## DATA SHOWN
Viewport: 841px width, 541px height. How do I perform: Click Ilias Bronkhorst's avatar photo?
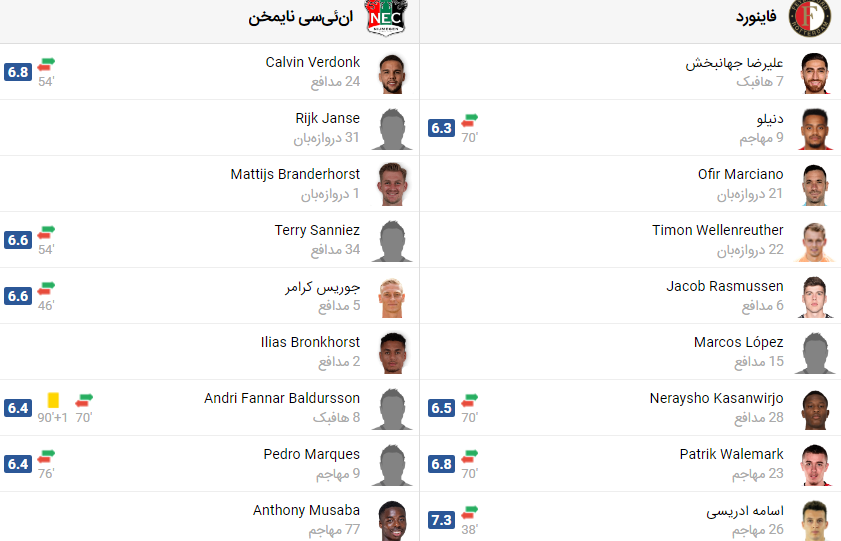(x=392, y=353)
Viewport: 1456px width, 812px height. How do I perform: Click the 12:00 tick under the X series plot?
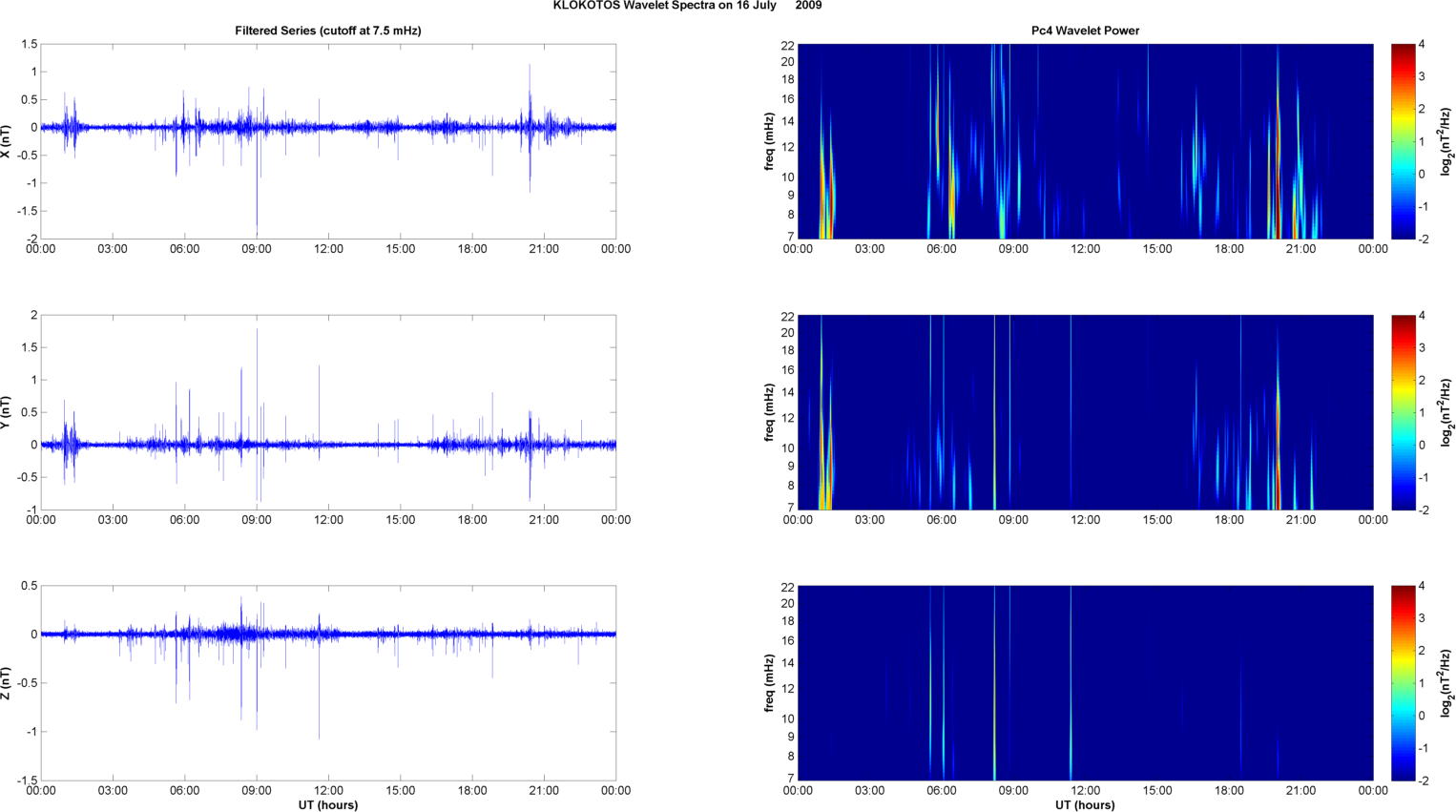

...

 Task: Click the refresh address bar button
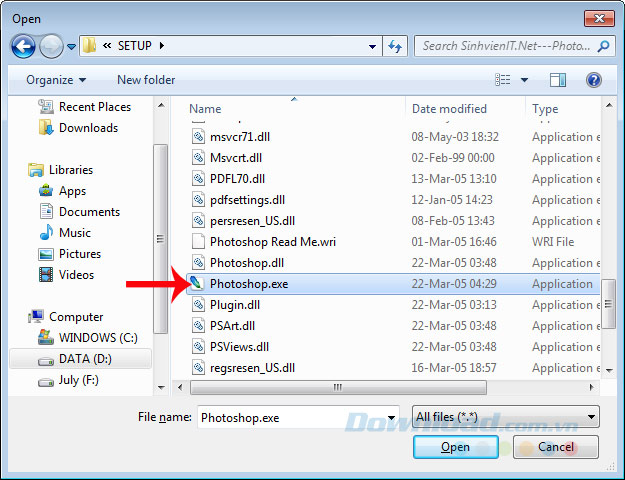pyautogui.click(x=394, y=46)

## DIRECTIONS FOR THIS TASK
Copy the lines above between the one holding "Viewport: 841px width, 541px" and the one holding "Viewport: 1456px width, 812px", inclusive. Drop the pictures.

## ANSWER BOX
Viewport: 841px width, 541px height. How do I perform: Click Ilias Bronkhorst's avatar photo?
(x=392, y=353)
Viewport: 1456px width, 812px height. How do I perform: Click the 12:00 tick under the X series plot?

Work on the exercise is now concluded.